It’s a uniquely contemporary development in a house that’s steeped in history.

Clarence True was a 19th century architect for the city’s nouveau riche who moonlighted as a developer in an attempt to match his customers’ affluence. In one such undertaking, True developed a set of houses on Riverside Drive, which at the time, a “Streetscapes” article in the New York Times says, was “seen as the future gold coast of the Upper West Side.”

Forty Riverside Drive, which was part of this venture, was completed around 1897, with five floors, an elevator, and five original bathrooms, according to an article by New York historian Tom Miller.

The property is on the northeast corner of Riverside Drive and overlooks Riverside Park, the Hudson River, and New Jersey. It was originally purchased, Miller writes, for $125,000 by Henry C. Miner, a congressman and serial entrepreneur who owned a chain of theaters, a drugstore, and interest in locomotive companies.

After passing through a series of equally colorful, equally wealthy owners, the building was converted into a preschool in the late 1930s and then chopped up into multiple dwellings. By the time Niederhoffer got the deeds for all to recombine them into a single-family home, parts had been stripped of detail while some of the building’s main spaces remained totally intact.

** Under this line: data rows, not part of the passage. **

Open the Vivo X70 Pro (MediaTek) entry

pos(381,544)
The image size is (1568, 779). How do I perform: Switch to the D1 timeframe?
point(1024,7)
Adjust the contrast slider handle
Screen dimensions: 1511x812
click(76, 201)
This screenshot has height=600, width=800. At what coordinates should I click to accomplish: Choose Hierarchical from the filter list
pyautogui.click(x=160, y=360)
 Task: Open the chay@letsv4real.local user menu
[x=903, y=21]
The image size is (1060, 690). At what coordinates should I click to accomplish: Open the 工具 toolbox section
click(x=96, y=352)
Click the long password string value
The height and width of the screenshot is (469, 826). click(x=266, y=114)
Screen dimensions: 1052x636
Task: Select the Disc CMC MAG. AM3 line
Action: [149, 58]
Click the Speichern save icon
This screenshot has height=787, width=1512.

“The lower floors were totally traditional,” he says. “And then you got to the upper floors, and it felt like a Tribeca loft.”

What’s Inside

There are now six floors in total. The ground floor of the house has two entrances. The main one, on Riverside Drive, leads to a prime foyer with marble walls, while the entrance on 76th Street leads to a one-bedroom apartment that has its own kitchen and rear garden.

“It’s the perfect situation for someone with in-laws they like but don’t want see all the time,” Niederhoffer says. “We currently have a grand foyer on the ground floor, but it could easily be converted into a [floor-through] two-bedroom apartment.”

There’s also a cellar, which Niederhoffer converted into a home cinema.

The second floor has a ballroom with 12.5-foot-high ceilings and a fireplace. That floor also has a catering kitchen and a suite with its own marble bathroom and Jacuzzi tub.

Somewhat unusually, Niederhoffer says, they decided to turn the third floor into a master suite, along with a second bedroom (there’s also a full kitchen on this floor), and then convert the fourth floor into a triple-height entertaining area with a kitchen, formal dining room, living room, balcony, and sound-proofed library. (So that’s four kitchens, if you’re keeping count.)

It’s the upper outdoor terrace, Niederhoffer says, that seals the deal.

“You can look down 76th Street and see Central Park, and it has a fire pit—we’d play guitars and sing until 3 a.m.,” he says. (Niederhoffer is chairman of the board of both the New York City Opera and the Harmony Program, a not-for-profit organization that brings intensive music programs to underserved communities.)

The fifth floor is accessed by a curved glass staircase and has another master suite and den, while the sixth has yet another bedroom suite, lit by skylights. There’s also a bilevel roof deck.

Private Wi-Fi, Public Park

In total, the building has five separate outdoor areas, though it lacks garden space. This, Niederhoffer says, isn’t an issue. “It’s as if Riverside Park is our backyard,” he says. “I can see my kids playing in the park from my terrace, and when I’m in the park, I still get our private Wi-Fi.”

The width and triple exposure is exceedingly rare in comparable New York houses; even so, given the softness of the current townhouse market, Niederhoffer says that he’s “priced it to sell.”

The true selling point, he says, is the house’s natural light. “You have it from three sides, plus the ceiling,” he says. “With brownstones, I always use the word ‘tomb,’ because you get a little bit of light in the middle of the day, and you certainly don’t get sunsets.”

At 40 Riverside Drive, in contrast, “My five year-old and I would sit out on the terrace, night after night,” he says. “Our routine was to watch the sunset.”